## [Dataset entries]

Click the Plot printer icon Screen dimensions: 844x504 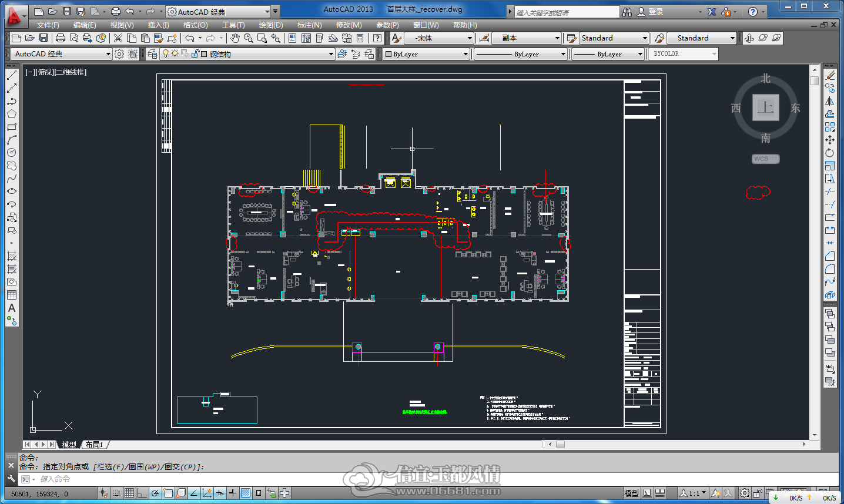tap(60, 38)
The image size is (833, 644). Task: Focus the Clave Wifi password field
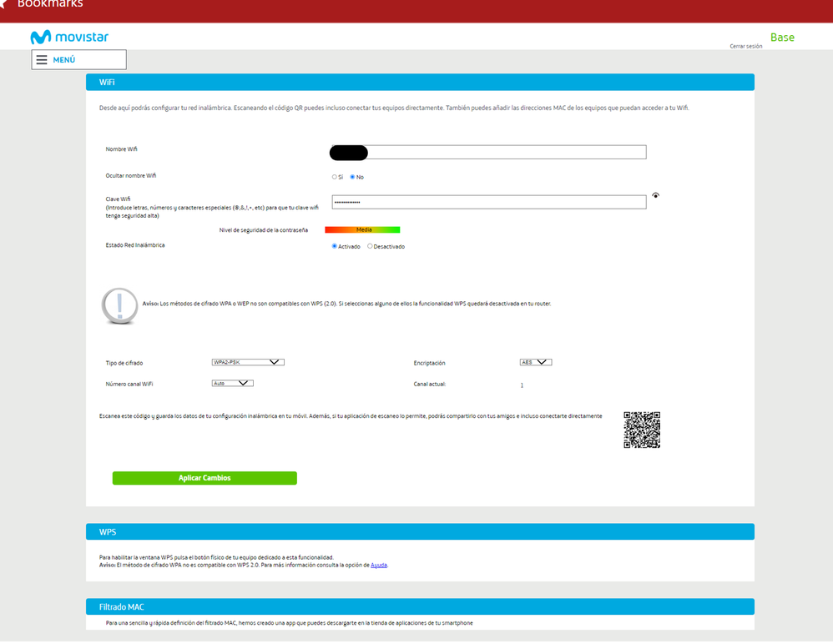(x=488, y=202)
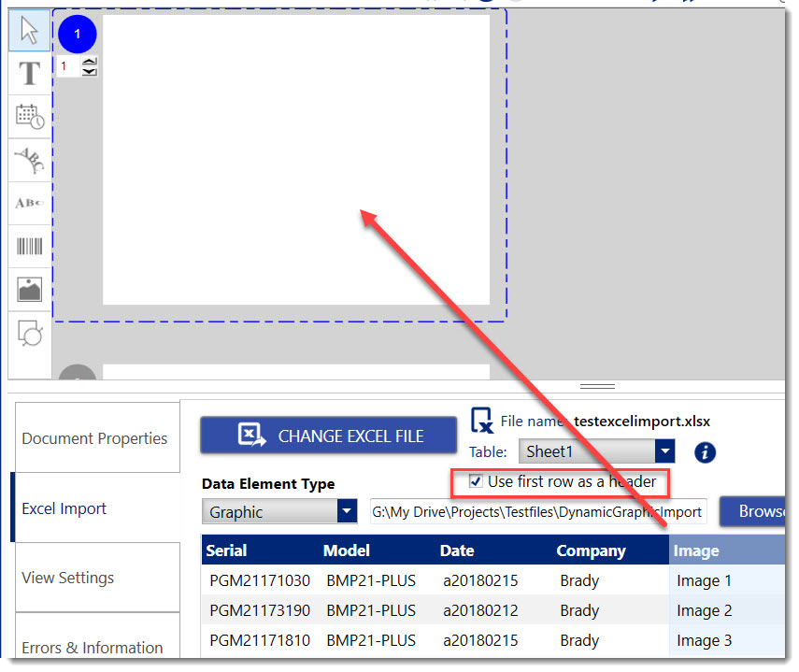799x672 pixels.
Task: Choose the image graphic tool
Action: click(x=29, y=290)

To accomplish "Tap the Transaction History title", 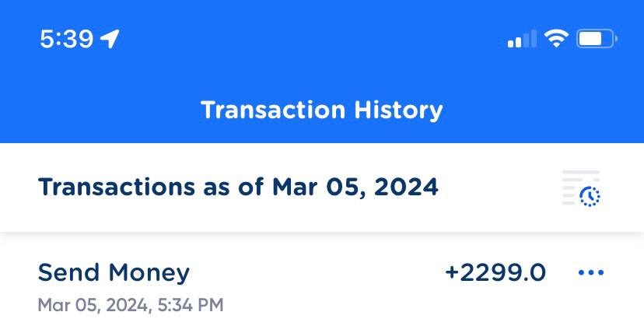I will pos(322,110).
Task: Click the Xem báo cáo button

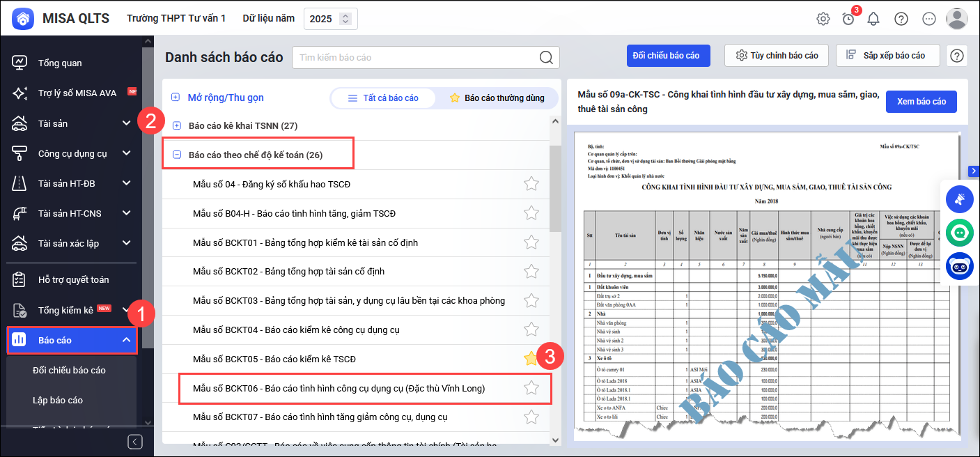Action: [x=921, y=101]
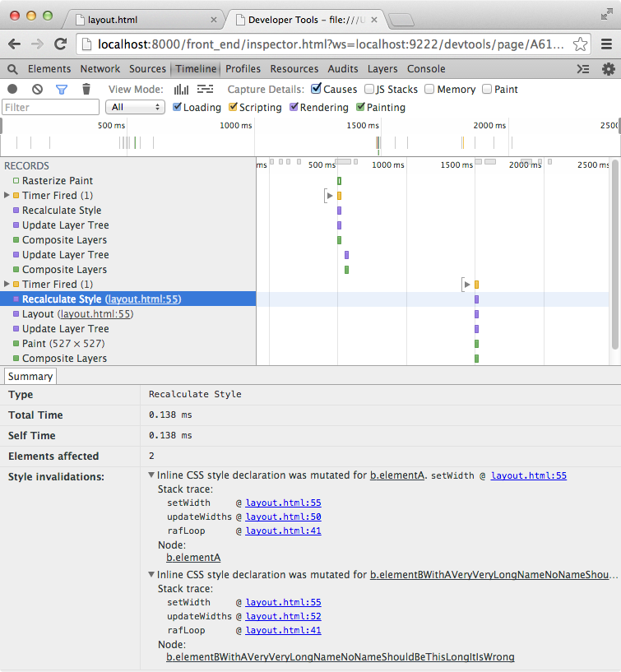
Task: Disable the Scripting filter checkbox
Action: point(234,108)
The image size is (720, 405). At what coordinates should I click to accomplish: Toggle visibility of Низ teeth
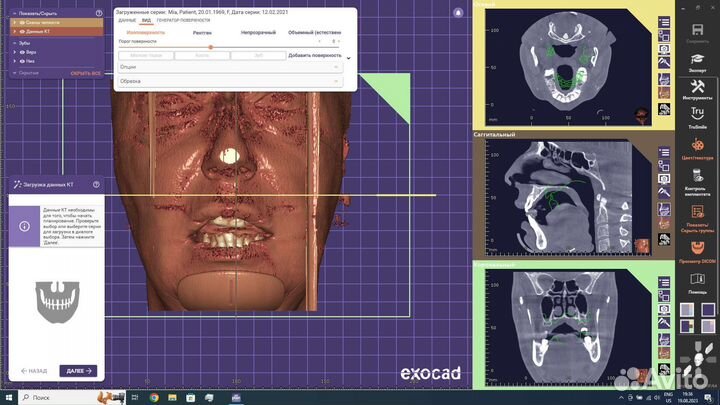(x=21, y=61)
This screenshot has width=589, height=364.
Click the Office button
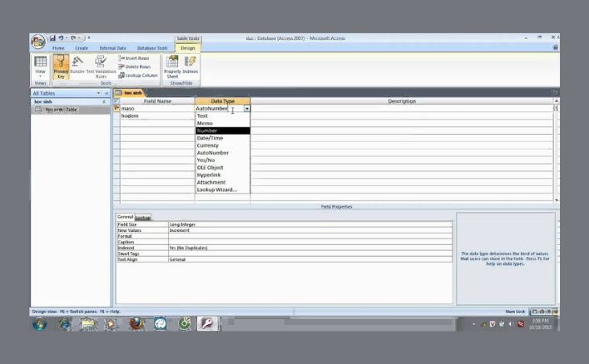38,40
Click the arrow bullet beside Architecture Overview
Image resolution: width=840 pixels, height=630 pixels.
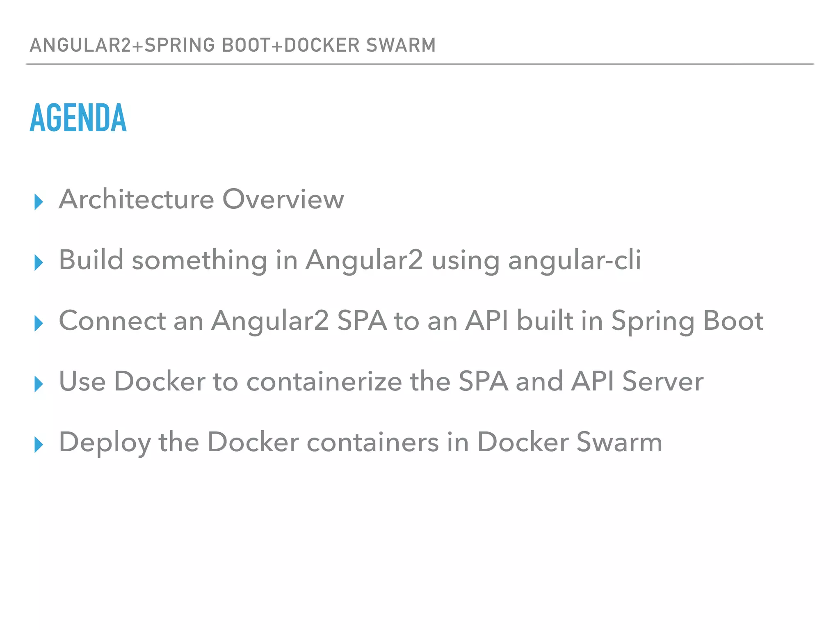(39, 202)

## [WHAT TO WORK ON]
When the line containing "Click the arrow" has been located, retype it and each line after it through the end of the records, excluding the pictures and adding nothing else.

## [REPLY TO THE EXERCISE]
Click the arrow bullet beside Architecture Overview
Image resolution: width=840 pixels, height=630 pixels.
(39, 202)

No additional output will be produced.